Ambiguous and inconsistent software requirements in safety-critical systems can lead to dangerous failures. This paper offers a robust neurosymbolic method to automatically audit such requirements. By combining LLMs with SMT solvers, it ensures higher accuracy and safety in critical software development.

Original Abstract

Natural-language software requirements are often ambiguous, inconsistent, and underspecified; in safety-critical domains, these defects propagate into formal models that verify the wrong specification and into implementations that ship unsafe behavior. We show that large language models, equipped with an SMT solver, can audit such requirements: translating them into formal logic, detecting ambiguity through stochastic variation in the generated formalization, and exposing inconsistency, vacuousness, and safety violations through solver queries on the resulting specification. We present VERIMED, a neurosymbolic pipeline that operationalizes this idea for medical-device software requirements, and report two findings.
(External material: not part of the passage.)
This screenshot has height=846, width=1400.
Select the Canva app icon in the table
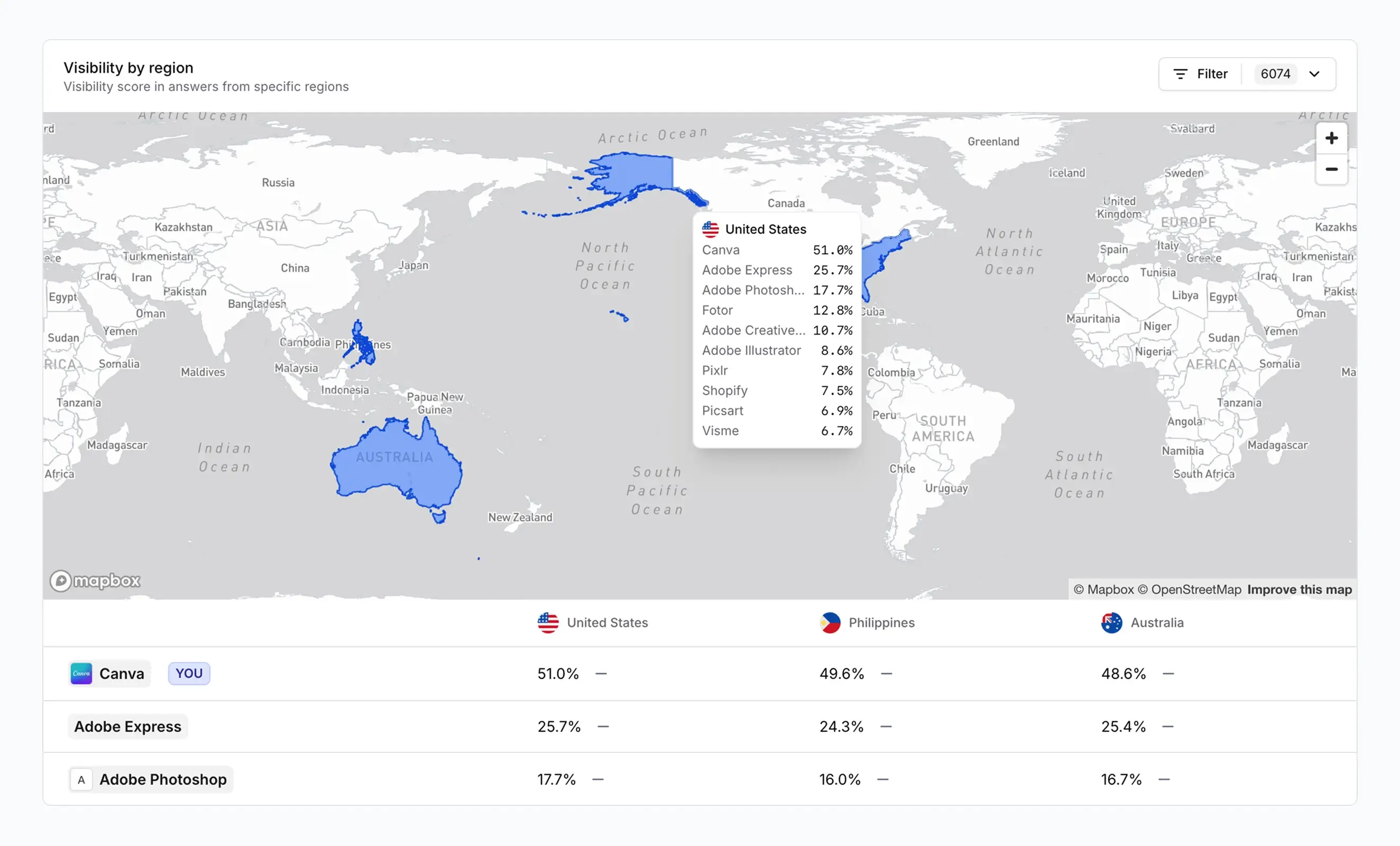pyautogui.click(x=81, y=673)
First, stochastic variation across independent formalizations is a signal of ambiguity: requirements that admit multiple plausible interpretations produce SMT-inequivalent formalizations, and bidirectional SMT equivalence checking turns this disagreement into a solver-checkable test. Second, the usefulness of symbolic feedback depends on its granularity: in counterexample-guided repair on a hemodialysis question-answering benchmark, concrete SMT counterexamples raise verified accuracy from 55.4% to 98.5%. Over an extensive experimental evaluation on open-source hemodialysis safety requirements, we show that the LLM-based approach in VERIMED successfully reduces ambiguity-sensitive requirements and enables rigorous auditing of software requirements through SMT-based queries.